With the advent of the Internet, Bayesian networks have been applied extensively to fundamental search structures. "Search giant Google and Autonomy, a company that sells information retrieval tools, both employ Bayesian principles to provide likely (but technically never exact) results to data searches. Researchers are also using Bayesian models to determine correlations between specific symptoms and diseases, create personal robots, and develop artificially intelligent devices that 'think' by doing what data and experience tell them to do" (Michael Kanellos, "18th-century theory is new force in computing").

Only one other mathematical contribution of Bayes has come down to us, which appears on pp. 269-71. It is referred to by Price on p. 401 of the Essay in connection with the evaluation of factorials needed for the second rule.
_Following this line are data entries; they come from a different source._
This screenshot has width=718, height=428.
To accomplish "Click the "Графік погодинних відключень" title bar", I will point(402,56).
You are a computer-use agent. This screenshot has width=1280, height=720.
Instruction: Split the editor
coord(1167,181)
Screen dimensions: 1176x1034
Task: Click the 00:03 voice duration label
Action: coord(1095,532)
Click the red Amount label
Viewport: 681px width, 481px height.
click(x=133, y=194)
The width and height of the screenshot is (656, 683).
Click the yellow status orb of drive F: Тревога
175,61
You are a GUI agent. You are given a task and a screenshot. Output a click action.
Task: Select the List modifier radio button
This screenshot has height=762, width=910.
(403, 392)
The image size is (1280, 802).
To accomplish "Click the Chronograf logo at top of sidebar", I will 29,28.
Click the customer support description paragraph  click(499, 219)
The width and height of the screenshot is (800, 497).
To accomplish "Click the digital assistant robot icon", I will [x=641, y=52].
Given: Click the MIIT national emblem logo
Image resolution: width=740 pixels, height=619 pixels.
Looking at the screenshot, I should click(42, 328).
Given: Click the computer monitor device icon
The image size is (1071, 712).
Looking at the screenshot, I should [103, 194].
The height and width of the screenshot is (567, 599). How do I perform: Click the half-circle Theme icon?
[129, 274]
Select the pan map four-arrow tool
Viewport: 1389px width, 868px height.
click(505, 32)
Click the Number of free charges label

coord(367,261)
In this paper Bayes considers the series for log n! given by Stirling and de Moivre. He makes the important observation that "at length the subsequent terms of this series are greater than the preceding ones, and increase in infinitum, and therefore the whole series can have no ultimate value whatsoever" (p. 270). This was contrary to de Moivre's view that the series "converged, but slowly". Bayes was, in fact, the first to appreciate the asymptotic character of Stirling's series: there is now an extensive theory of such 'asymptotic series'. The present volume also contains a paper by Ferguson on the anticipated 1769 transit of Venus, which prompted Captain Cook's voyage to Tahiti, and led to the first accurate measurement of the sun's distance, illustrated with a fine large folding engraved plate.

An essay towards solving a problem in the Doctrine of Chances. By the late Rev. Mr. Bayes F.R.S. Communicated by Mr. Price in a Letter to John Canton, A.M. F.R.S. in Philosophical Transactions, Vol. LIII (1763), pp. 370-418. London: L. Davis and C. Reymers, Printers to the Royal Society, 1764. With 26 engraved plates, mostly folding. Quarto, contemporary full calf rebacked. The entire volume, #53 for 1763 offered. "Belfast Society" in gilt on front board. Moderate wear to contemporary boards with renewed corners and edges; interior fine.